La reciente decisión de la autoridad ambiental en Colombia de limitar el uso de agua por parte de Coca-Cola en el municipio de La Calera marca un antes y un después en la gestión de recursos naturales en el país. Este caso no solo ha generado debate a nivel nacional, sino que también plantea preguntas clave sobre sostenibilidad, responsabilidad empresarial y el futuro del acceso al agua.
Según reportó El País, la Corporación Autónoma Regional de Cundinamarca (CAR) decidió restringir la explotación de manantiales por parte de la embotelladora INDEGA, filial de Coca-Cola, con el objetivo de priorizar el consumo humano frente a los desafíos del cambio climático.
¿Qué cambió exactamente?
La medida implica que la empresa solo podrá utilizar 4 de los 7 manantiales que venía explotando, reduciendo significativamente el volumen de agua permitido. Además, la concesión fue renovada por solo cinco años, en lugar de los diez solicitados.
En términos prácticos, esto representa una disminución del caudal autorizado de aproximadamente 3,2 litros por segundo a 1,9 litros por segundo, una reducción cercana al 40%.
Esta decisión responde a múltiples factores, entre ellos:
- La escasez de agua reportada por la comunidad desde 2024
- El impacto del cambio climático en la disponibilidad hídrica
- La necesidad de garantizar el abastecimiento para consumo humano
Un conflicto ambiental que venía creciendo
El caso de La Calera no es nuevo. Desde hace varios años, comunidades locales y organizaciones ambientales han alertado sobre el uso intensivo de fuentes hídricas por parte de la industria.
De hecho, la preocupación aumentó tras periodos de sequía que incluso llevaron a racionamientos de agua en Bogotá, lo que intensificó el debate sobre quién debe tener prioridad en el uso del recurso.

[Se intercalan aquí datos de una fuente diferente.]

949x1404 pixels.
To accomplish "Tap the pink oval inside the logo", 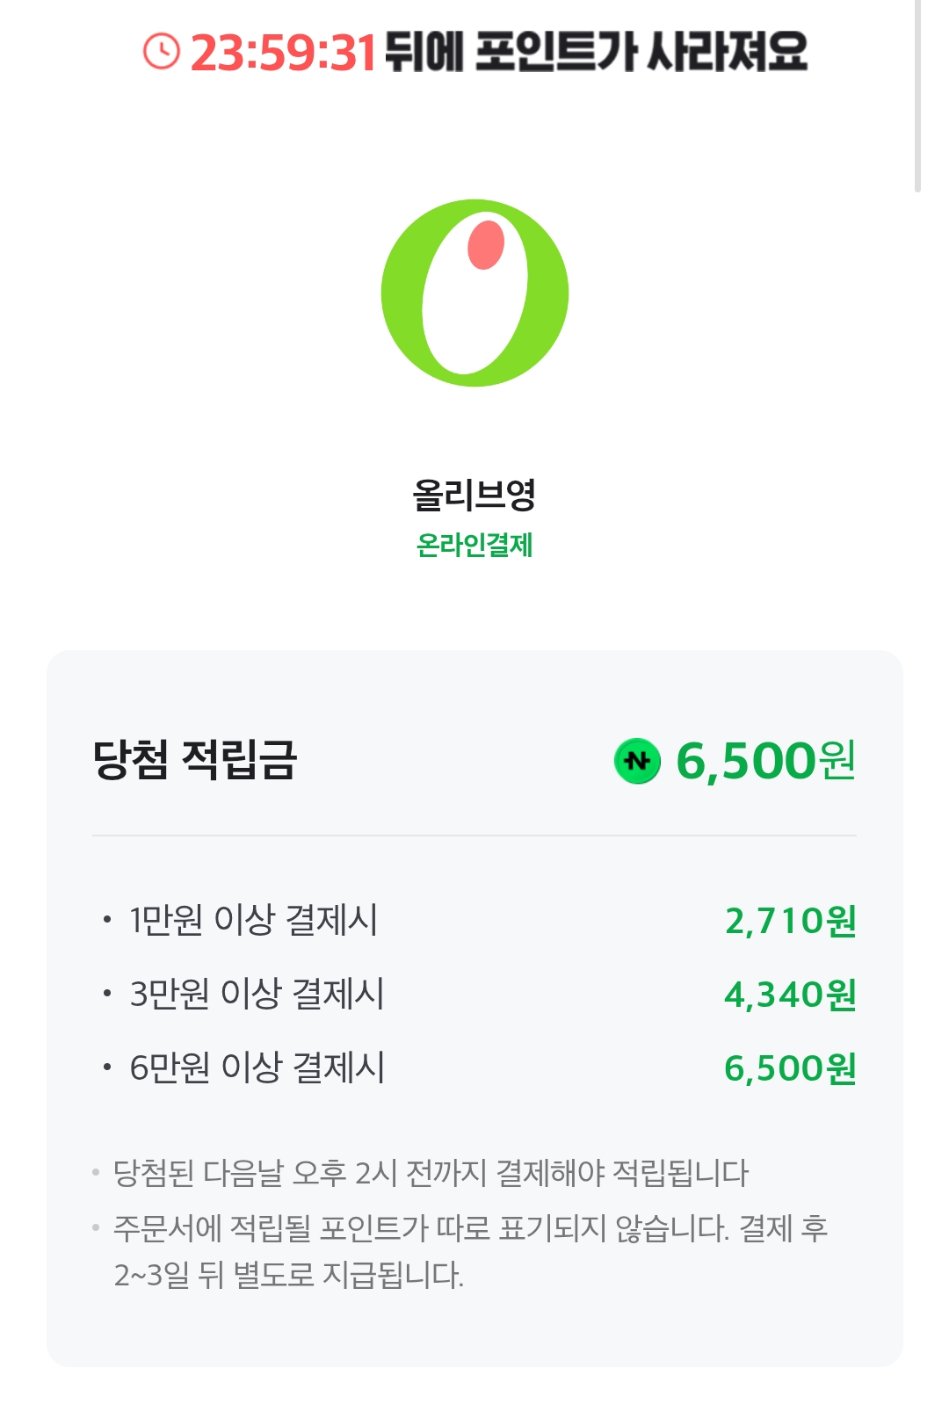I will [x=486, y=244].
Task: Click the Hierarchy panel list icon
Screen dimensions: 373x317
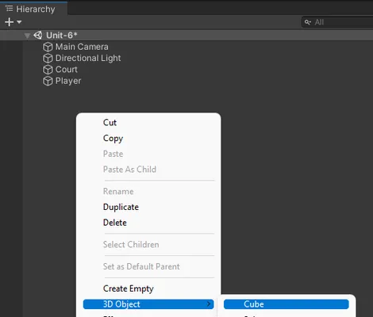Action: pos(10,9)

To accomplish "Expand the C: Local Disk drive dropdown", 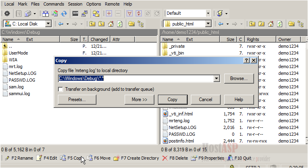I will (48, 24).
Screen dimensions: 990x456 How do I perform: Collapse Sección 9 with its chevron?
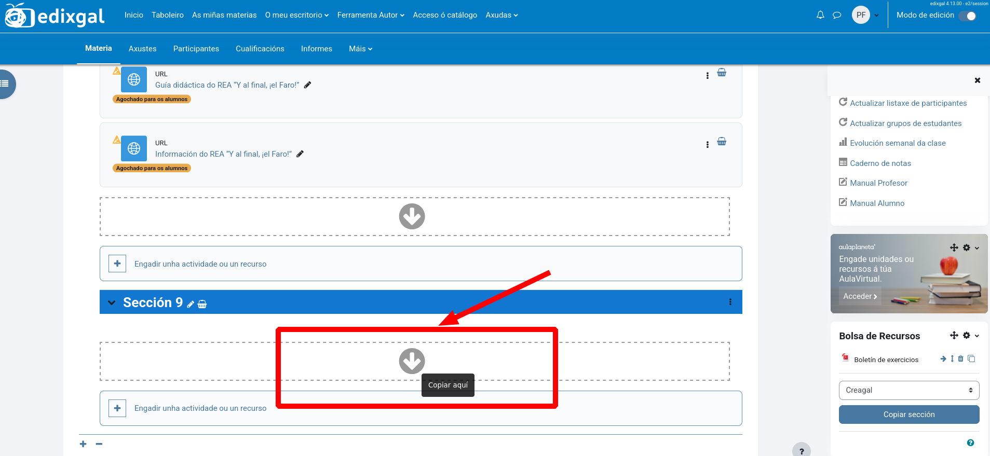pyautogui.click(x=112, y=302)
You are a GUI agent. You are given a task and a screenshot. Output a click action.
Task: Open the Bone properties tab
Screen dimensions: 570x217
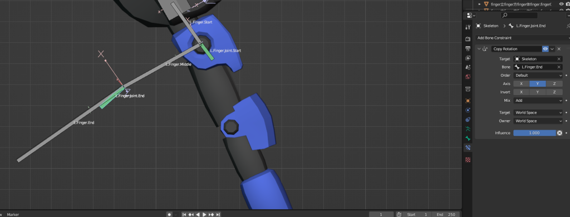pos(468,139)
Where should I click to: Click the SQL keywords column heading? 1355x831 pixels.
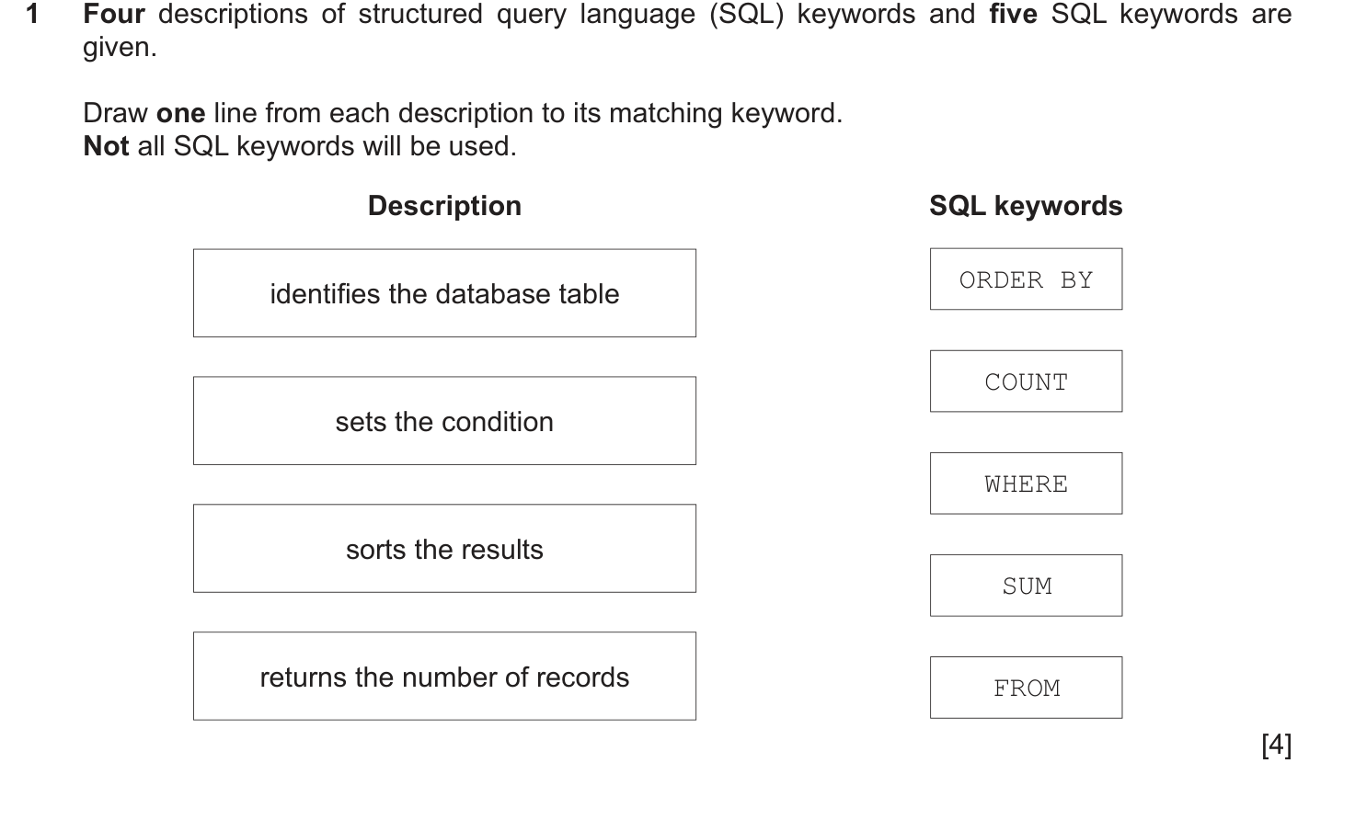coord(1026,206)
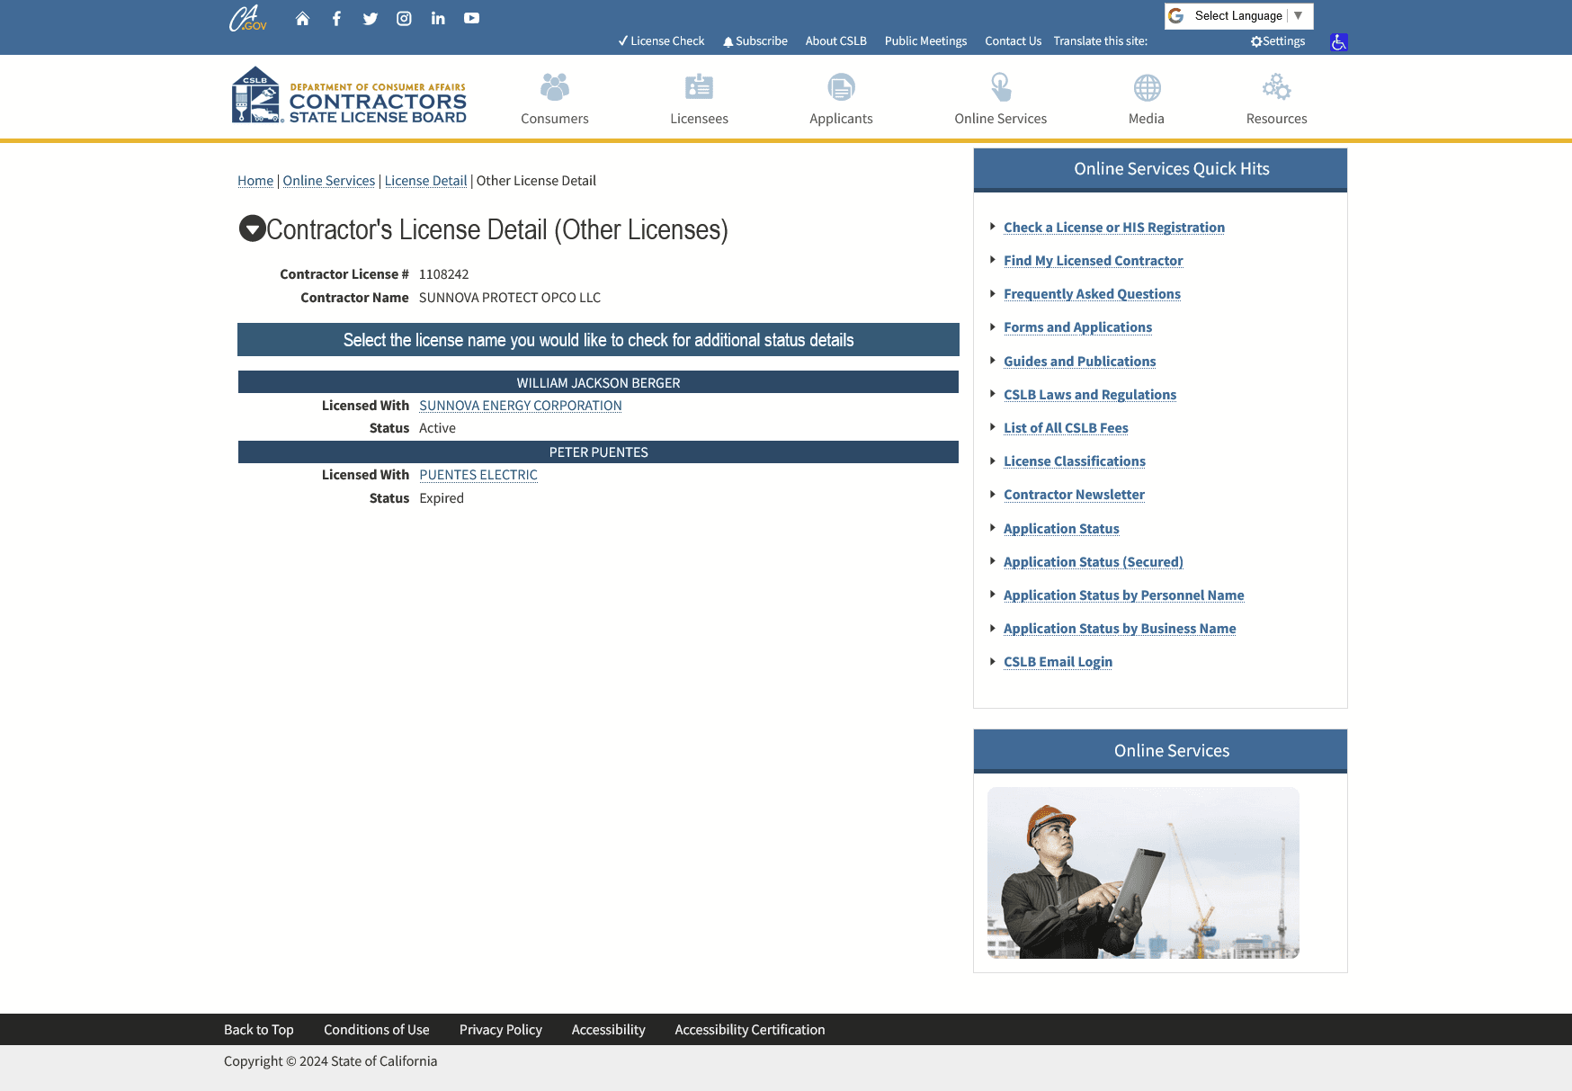The image size is (1572, 1091).
Task: Open the LinkedIn social icon
Action: [438, 19]
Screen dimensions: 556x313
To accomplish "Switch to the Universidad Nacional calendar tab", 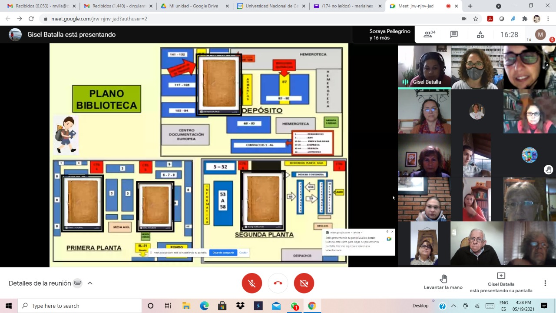I will coord(270,6).
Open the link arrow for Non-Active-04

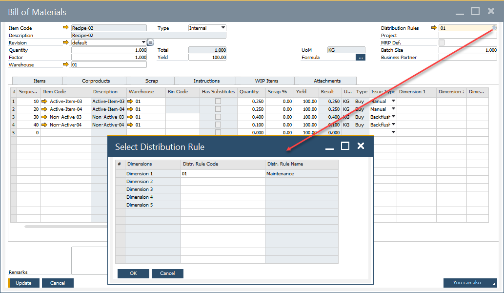click(x=46, y=125)
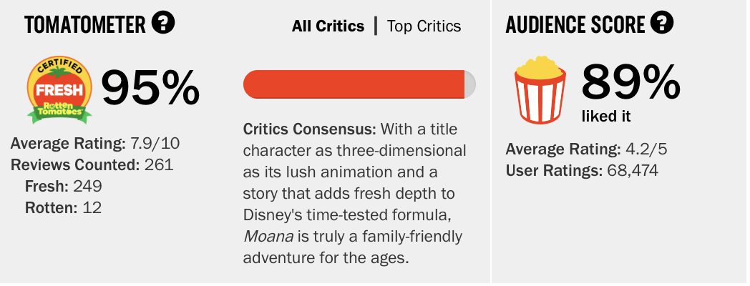The height and width of the screenshot is (286, 750).
Task: Click the 95% Tomatometer score
Action: 150,87
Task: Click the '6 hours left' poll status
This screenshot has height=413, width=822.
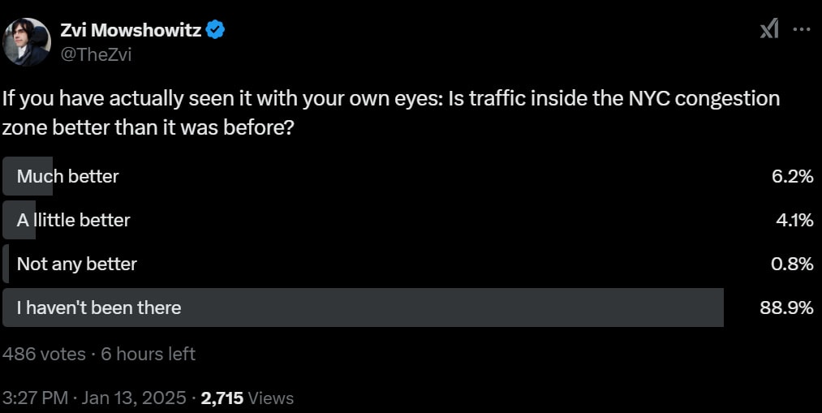Action: pos(148,354)
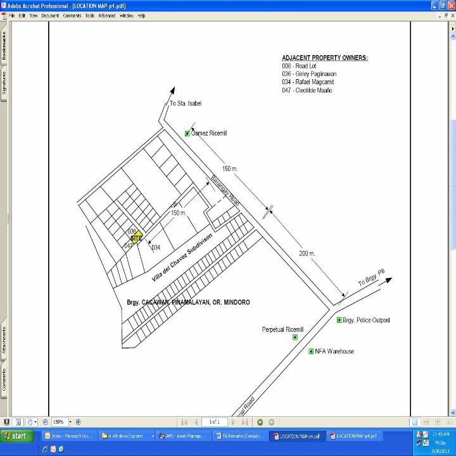Open the Hand tool dropdown arrow
The width and height of the screenshot is (456, 456).
(36, 422)
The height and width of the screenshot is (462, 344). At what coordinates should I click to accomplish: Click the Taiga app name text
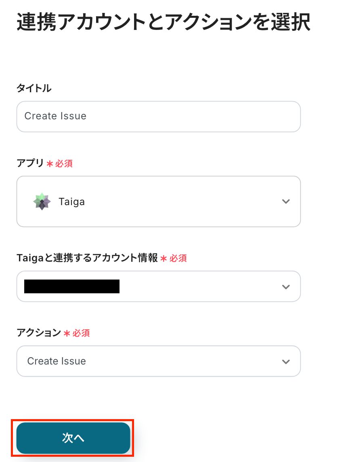coord(71,201)
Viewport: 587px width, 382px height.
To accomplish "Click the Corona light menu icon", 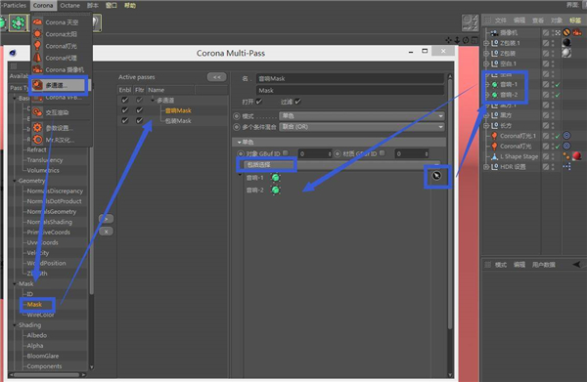I will coord(37,46).
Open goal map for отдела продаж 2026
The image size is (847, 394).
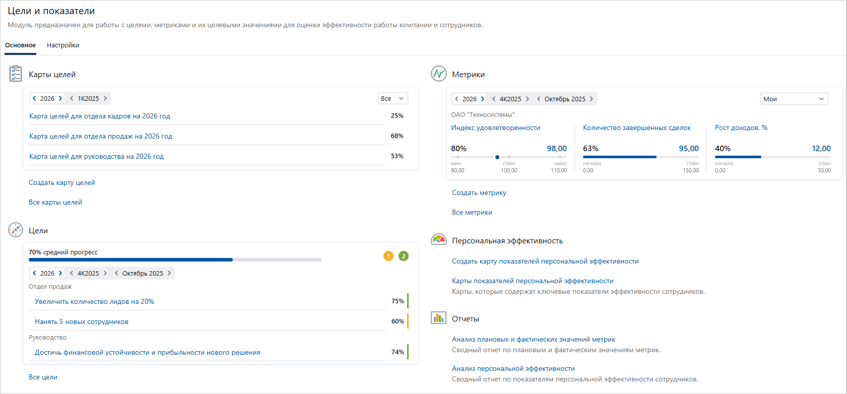point(101,136)
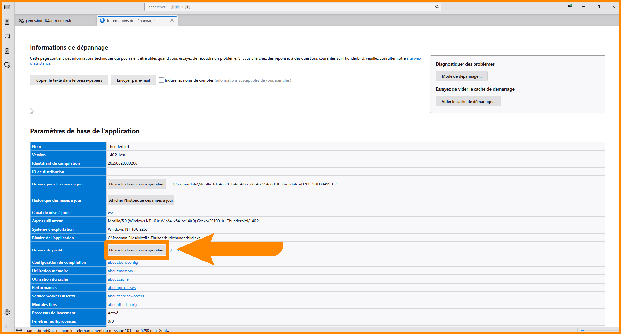Open the Thunderbird application menu icon
Image resolution: width=621 pixels, height=334 pixels.
pyautogui.click(x=570, y=7)
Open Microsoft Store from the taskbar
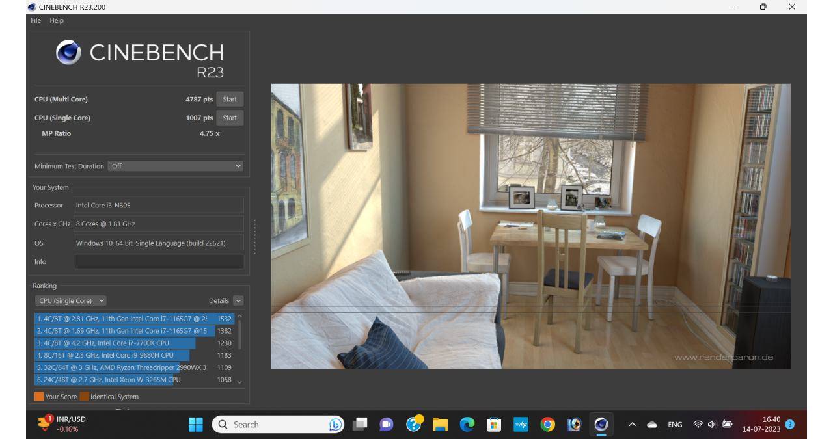 point(494,425)
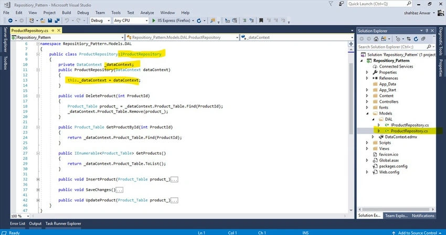The width and height of the screenshot is (446, 235).
Task: Toggle auto-hide pin on Solution Explorer panel
Action: (x=427, y=31)

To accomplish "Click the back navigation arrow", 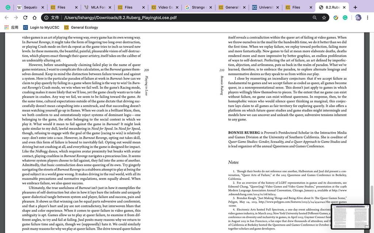I will (7, 17).
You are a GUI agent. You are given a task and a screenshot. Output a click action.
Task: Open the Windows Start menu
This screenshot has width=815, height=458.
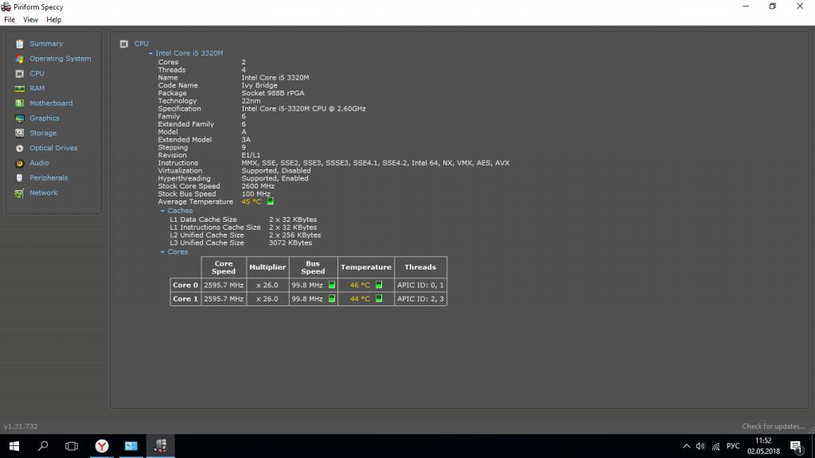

La decisión de la CAR es vista por muchos expertos como un precedente importante en América Latina, donde el equilibrio entre desarrollo económico y sostenibilidad ambiental sigue siendo un reto.
¿Qué implica esto para Coca-Cola?
Para Coca-Cola, esta resolución representa un desafío operativo significativo. La empresa produce más de 400.000 botellas diarias en esta planta, por lo que deberá:
- Reducir su producción
- Buscar nuevas fuentes de agua
- Ajustarse a controles ambientales más estrictos
Además, la compañía deberá cumplir con nuevas obligaciones, como monitoreo ambiental en tiempo real, inversiones en conservación y apoyo a proyectos comunitarios.
A pesar de esto, la empresa ha reiterado su compromiso con el uso sostenible del agua y el cumplimiento de la normativa colombiana.
El mensaje de fondo: el agua como derecho fundamental
Más allá del impacto empresarial, este caso pone sobre la mesa un tema clave: el acceso al agua como derecho humano.
Las autoridades han sido claras en su postura: el consumo humano debe tener prioridad sobre cualquier uso industrial. Este principio, aunque lógico, no siempre se ha aplicado con firmeza en el pasado.
Este tipo de decisiones reflejan un cambio en la forma en que los gobiernos están abordando la gestión de recursos naturales, especialmente en contextos de crisis climática.
Conclusión
La decisión de limitar el uso de agua a Coca-Cola en La Calera no es solo una medida ambiental: es una señal clara de que las prioridades están cambiando. En un mundo donde el agua es cada vez más escasa, garantizar su acceso para las personas será siempre la prioridad.
Este caso podría convertirse en un referente para futuras regulaciones, no solo en Colombia sino en toda la región.